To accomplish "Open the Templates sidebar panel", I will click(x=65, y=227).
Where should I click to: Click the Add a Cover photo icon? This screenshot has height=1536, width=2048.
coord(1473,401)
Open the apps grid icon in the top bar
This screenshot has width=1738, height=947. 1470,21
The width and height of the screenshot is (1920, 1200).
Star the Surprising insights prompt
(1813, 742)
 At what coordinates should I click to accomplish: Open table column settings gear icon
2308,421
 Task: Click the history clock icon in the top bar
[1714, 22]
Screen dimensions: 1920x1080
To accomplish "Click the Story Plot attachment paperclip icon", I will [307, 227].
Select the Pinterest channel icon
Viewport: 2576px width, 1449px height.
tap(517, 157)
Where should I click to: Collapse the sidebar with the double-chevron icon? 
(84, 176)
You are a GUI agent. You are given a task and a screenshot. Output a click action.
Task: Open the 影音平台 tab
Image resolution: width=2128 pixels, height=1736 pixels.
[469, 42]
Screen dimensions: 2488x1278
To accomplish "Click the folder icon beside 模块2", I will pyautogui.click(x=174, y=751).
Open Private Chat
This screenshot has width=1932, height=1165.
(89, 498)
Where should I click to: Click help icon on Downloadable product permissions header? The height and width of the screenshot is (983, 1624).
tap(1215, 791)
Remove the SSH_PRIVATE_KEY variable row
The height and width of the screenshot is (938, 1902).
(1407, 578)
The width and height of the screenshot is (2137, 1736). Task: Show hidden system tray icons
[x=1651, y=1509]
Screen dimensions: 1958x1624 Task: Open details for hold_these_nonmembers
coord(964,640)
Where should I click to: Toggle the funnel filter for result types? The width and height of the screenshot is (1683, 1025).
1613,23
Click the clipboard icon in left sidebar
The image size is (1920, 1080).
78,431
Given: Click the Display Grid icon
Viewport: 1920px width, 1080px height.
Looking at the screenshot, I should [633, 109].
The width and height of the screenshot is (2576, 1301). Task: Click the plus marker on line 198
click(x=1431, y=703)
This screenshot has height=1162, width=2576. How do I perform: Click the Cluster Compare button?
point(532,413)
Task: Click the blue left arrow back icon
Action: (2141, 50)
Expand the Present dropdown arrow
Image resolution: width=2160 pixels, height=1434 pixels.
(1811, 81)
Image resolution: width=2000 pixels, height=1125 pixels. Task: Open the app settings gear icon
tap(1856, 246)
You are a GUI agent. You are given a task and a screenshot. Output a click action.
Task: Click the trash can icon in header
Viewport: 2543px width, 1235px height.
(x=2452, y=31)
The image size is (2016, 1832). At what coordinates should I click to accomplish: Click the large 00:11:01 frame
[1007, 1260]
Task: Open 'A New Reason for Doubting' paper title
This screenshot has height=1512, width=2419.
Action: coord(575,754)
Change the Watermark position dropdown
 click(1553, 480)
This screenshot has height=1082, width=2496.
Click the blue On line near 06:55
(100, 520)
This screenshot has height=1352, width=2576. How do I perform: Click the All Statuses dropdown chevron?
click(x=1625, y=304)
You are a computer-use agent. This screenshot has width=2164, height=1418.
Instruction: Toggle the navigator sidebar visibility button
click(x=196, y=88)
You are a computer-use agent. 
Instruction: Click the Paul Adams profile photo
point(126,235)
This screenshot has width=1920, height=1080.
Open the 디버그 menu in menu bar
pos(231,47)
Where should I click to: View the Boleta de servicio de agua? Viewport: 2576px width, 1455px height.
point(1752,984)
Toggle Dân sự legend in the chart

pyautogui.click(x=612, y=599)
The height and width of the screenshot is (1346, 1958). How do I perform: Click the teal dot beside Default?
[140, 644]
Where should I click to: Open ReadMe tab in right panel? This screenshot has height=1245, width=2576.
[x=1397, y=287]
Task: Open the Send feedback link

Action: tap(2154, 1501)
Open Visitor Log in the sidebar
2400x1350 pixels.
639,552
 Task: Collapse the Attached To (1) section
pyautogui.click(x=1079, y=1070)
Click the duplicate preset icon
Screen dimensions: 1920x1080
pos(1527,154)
· · · · · · ·
* _Work request_
What you write must match the records above exactly, line for line.

* _Response to the task_
To accomplish "Open the Templates sidebar panel", I will click(x=65, y=227).
Where should I click to: Click the Add a Cover photo icon? This screenshot has height=1536, width=2048.
coord(1473,401)
Open the apps grid icon in the top bar
This screenshot has width=1738, height=947. 1470,21
The width and height of the screenshot is (1920, 1200).
Star the Surprising insights prompt
(1813, 742)
 At what coordinates should I click to accomplish: Open table column settings gear icon
2308,421
 Task: Click the history clock icon in the top bar
[1714, 22]
Screen dimensions: 1920x1080
To accomplish "Click the Story Plot attachment paperclip icon", I will [307, 227].
Select the Pinterest channel icon
Viewport: 2576px width, 1449px height.
tap(517, 157)
Where should I click to: Collapse the sidebar with the double-chevron icon? 
(84, 176)
You are a GUI agent. You are given a task and a screenshot. Output a click action.
Task: Open the 影音平台 tab
Image resolution: width=2128 pixels, height=1736 pixels.
[469, 42]
Screen dimensions: 2488x1278
To accomplish "Click the folder icon beside 模块2", I will pyautogui.click(x=174, y=751).
Open Private Chat
This screenshot has width=1932, height=1165.
(89, 498)
Where should I click to: Click help icon on Downloadable product permissions header? The height and width of the screenshot is (983, 1624).
tap(1215, 791)
Remove the SSH_PRIVATE_KEY variable row
The height and width of the screenshot is (938, 1902).
(1407, 578)
The width and height of the screenshot is (2137, 1736). Task: Show hidden system tray icons
[x=1651, y=1509]
Screen dimensions: 1958x1624 Task: Open details for hold_these_nonmembers
coord(964,640)
Where should I click to: Toggle the funnel filter for result types? The width and height of the screenshot is (1683, 1025).
1613,23
Click the clipboard icon in left sidebar
The image size is (1920, 1080).
78,431
Given: Click the Display Grid icon
Viewport: 1920px width, 1080px height.
Looking at the screenshot, I should [633, 109].
The width and height of the screenshot is (2576, 1301). Task: Click the plus marker on line 198
click(x=1431, y=703)
This screenshot has height=1162, width=2576. How do I perform: Click the Cluster Compare button?
point(532,413)
Task: Click the blue left arrow back icon
Action: (2141, 50)
Expand the Present dropdown arrow
Image resolution: width=2160 pixels, height=1434 pixels.
(1811, 81)
Image resolution: width=2000 pixels, height=1125 pixels. Task: Open the app settings gear icon
tap(1856, 246)
You are a GUI agent. You are given a task and a screenshot. Output a click action.
Task: Click the trash can icon in header
Viewport: 2543px width, 1235px height.
(x=2452, y=31)
The image size is (2016, 1832). At what coordinates should I click to accomplish: Click the large 00:11:01 frame
[1007, 1260]
Task: Open 'A New Reason for Doubting' paper title
This screenshot has height=1512, width=2419.
Action: coord(575,754)
Change the Watermark position dropdown
 click(1553, 480)
This screenshot has height=1082, width=2496.
Click the blue On line near 06:55
(100, 520)
This screenshot has height=1352, width=2576. How do I perform: Click the All Statuses dropdown chevron?
click(x=1625, y=304)
You are a computer-use agent. This screenshot has width=2164, height=1418.
Instruction: Toggle the navigator sidebar visibility button
click(x=196, y=88)
You are a computer-use agent. 
Instruction: Click the Paul Adams profile photo
point(126,235)
This screenshot has width=1920, height=1080.
Open the 디버그 menu in menu bar
pos(231,47)
Where should I click to: View the Boleta de servicio de agua? Viewport: 2576px width, 1455px height.
point(1752,984)
Toggle Dân sự legend in the chart

pyautogui.click(x=612, y=599)
The height and width of the screenshot is (1346, 1958). How do I perform: Click the teal dot beside Default?
[140, 644]
Where should I click to: Open ReadMe tab in right panel? This screenshot has height=1245, width=2576.
[x=1397, y=287]
Task: Open the Send feedback link

Action: tap(2154, 1501)
Open Visitor Log in the sidebar
2400x1350 pixels.
639,552
 Task: Collapse the Attached To (1) section
pyautogui.click(x=1079, y=1070)
Click the duplicate preset icon
Screen dimensions: 1920x1080
pos(1527,154)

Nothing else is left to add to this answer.